Bancos e incorporadoras discutem um modelo alternativo para que a liberação de recursos de financiamento habitacional seja mantida durante a crise do coronavírus mesmo se os cartórios não tiverem atendimento presencial. Quando um imóvel é vendido, o repasse do crédito só é feito para o cliente depois que o registro da transação é feito em um cartório. A proposta agora é que os bancos possam apresentar uma versão em PDF dos contratos para que eles sejam protocolados de forma eletrônica pelos cartórios, apurou o Valor.
Um primeiro passo foi dado no domingo, quando a Corregedoria Nacional de Justiça emitiu provimento dizendo que os cartórios terão de funcionar em regime de plantão ou oferecer atendimento à distância. A expectativa é que prevaleça o funcionamento virtual e, nesse caso, o caminho alternativo para liberação dos recursos será acionado.
A proposta que vem sendo discutida pela Abecip (associação das instituições financeiras que atuam no crédito imobiliário) com empresas do setor e pela Associação dos Registradores Imobiliários de São Paulo (Arisp) prevê que, a partir da documentação eletrônica, seja repassada parte dos recursos relativa a uma transação. O registro físico tem de ser apresentado em 90 dias para que o restante seja liberado - esse é o prazo estimado para que a situação se normalize, segundo um diretor de um banco.
De acordo com esse interlocutor, o objetivo é manter as operações em andamento, contribuindo com o funcionamento do setor imobiliário, que vinha se recuperando de sua crise mais grave. Em janeiro, os financiamentos com recursos da poupança para aquisição e construção de imóveis somaram R$ 7,27 bilhões, o melhor resultado para o mês desde 2016. Houve crescimento de 42,7% em relação ao mesmo período do ano passado, de acordo com informações da Abecip. Os dados de fevereiro ainda não foram divulgados.
Procurada pelo Valor, a Abecip não comentou a proposta de mudança na liberação de recursos.

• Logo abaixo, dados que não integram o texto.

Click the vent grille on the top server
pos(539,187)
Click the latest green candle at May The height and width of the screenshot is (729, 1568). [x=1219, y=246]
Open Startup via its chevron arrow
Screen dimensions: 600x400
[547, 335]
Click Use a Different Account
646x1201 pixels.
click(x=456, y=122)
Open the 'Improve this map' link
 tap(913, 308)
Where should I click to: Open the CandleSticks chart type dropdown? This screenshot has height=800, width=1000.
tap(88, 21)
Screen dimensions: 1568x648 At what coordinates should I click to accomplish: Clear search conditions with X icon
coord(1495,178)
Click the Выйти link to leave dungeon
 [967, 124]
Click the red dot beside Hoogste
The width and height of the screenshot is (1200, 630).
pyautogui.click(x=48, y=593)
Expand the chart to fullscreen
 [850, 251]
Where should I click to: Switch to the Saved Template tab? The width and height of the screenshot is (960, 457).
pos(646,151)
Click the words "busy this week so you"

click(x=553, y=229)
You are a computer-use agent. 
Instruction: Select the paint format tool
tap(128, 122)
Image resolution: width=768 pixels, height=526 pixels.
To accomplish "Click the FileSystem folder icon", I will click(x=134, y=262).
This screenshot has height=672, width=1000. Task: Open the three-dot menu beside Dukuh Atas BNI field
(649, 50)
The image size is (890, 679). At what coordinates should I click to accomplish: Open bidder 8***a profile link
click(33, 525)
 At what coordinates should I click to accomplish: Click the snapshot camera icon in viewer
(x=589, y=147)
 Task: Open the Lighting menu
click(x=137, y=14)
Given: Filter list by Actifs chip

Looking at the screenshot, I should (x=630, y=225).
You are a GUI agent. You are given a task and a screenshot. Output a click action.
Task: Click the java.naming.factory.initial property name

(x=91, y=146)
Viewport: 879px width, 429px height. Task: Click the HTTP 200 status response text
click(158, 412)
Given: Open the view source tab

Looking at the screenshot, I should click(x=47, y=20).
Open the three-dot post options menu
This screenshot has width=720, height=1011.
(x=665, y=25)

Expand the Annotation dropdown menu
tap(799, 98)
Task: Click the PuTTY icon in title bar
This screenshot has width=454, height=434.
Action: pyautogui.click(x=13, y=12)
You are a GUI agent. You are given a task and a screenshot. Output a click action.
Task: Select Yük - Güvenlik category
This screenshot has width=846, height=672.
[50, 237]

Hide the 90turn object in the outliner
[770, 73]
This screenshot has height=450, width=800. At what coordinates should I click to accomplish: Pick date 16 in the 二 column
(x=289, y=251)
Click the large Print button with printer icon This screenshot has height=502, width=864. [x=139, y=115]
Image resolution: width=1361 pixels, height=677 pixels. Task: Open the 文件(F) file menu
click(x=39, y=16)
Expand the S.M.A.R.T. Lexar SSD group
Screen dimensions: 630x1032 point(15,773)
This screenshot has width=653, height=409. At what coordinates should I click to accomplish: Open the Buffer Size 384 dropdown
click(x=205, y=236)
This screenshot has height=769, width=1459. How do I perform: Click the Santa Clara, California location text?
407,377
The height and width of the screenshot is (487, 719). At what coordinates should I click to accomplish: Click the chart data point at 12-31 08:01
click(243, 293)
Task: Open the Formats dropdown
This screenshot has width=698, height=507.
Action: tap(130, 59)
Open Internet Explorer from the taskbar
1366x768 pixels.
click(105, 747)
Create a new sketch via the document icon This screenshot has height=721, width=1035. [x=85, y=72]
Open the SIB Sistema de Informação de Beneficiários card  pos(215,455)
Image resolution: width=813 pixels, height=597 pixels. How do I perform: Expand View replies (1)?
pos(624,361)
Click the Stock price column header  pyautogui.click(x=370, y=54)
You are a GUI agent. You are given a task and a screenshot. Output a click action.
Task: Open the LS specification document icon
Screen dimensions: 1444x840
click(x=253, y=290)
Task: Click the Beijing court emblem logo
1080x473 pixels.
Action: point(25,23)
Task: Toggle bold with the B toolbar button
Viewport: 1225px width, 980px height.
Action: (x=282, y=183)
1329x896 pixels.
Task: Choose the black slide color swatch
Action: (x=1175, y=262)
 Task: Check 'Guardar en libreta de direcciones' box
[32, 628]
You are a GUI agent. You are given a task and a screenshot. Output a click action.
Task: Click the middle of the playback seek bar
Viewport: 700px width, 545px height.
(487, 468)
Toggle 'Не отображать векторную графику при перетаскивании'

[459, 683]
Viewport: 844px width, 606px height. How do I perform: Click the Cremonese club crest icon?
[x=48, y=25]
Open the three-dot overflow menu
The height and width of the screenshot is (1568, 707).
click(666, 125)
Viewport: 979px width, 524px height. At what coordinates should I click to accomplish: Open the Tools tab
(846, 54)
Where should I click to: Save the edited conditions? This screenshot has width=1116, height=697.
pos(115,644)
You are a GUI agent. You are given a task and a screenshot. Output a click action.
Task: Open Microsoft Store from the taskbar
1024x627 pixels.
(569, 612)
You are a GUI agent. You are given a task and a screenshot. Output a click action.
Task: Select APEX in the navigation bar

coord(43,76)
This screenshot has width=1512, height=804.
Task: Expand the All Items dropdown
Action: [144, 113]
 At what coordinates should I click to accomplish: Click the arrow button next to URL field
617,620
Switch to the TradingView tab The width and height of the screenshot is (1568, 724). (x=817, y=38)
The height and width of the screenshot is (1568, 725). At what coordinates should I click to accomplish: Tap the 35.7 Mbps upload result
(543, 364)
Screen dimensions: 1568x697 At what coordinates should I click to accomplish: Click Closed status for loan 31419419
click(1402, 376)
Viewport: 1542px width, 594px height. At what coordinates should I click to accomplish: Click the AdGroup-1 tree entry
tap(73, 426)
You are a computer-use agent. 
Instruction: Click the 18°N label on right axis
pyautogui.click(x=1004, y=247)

Segundo o presidente da Arisp, Flaviano Galhardo, é possível que, a partir do fim da tarde de hoje, a primeira versão de programa para digitalização de contratos pelos bancos para envio aos cartórios e de devolução dos documentos para as instituições financeiras esteja disponível no Estado de São Paulo. “Estamos construindo uma esteira eletrônica para envio direto dos contratos de financiamento dos bancos para os cartórios pela central eletrônica de registro de imóveis”, afirma. Ele diz que o modelo pode ser seguido em outros estados.
Há intenção, de acordo com o presidente da Arisp, que haja uma plataforma digital entre os registradores de imóveis e toda a cadeia produtiva imobiliária.
Com o provimento publicado no domingo, os prazos para registros imobiliários pelos cartórios foram suspensos, segundo Galhardo. Mas, segundo o vice-presidente de incorporação imobiliária do Secovi-SP, Emilio Kallas, o setor vai solicitar ao presidente da Arisp que o registro aos mutuários seja liberado em, no máximo, três dias.
O risco de atrasos dos repasses dos recebíveis dos clientes para os bancos é uma das preocupações de incorporadoras neste momento de pandemia do coronavírus. Em um ambiente de muitas incertezas e em que as vendas de imóveis já apresentam retração, a maior parte das empresas optou por colocar o pé no freio das aquisições de terrenos na capital paulista, maior mercado imobiliário do país.
Lançamentos saíram do radar das incorporadoras, no curto prazo, tanto pela falta de clareza das dimensões da desaceleração econômica quanto pela freada da Prefeitura de São Paulo na concessão de licenças. Empresas estão apostando no reforço de suas equipes online para tentar compensar parte da comercialização que deixará de ser realizada com a crise.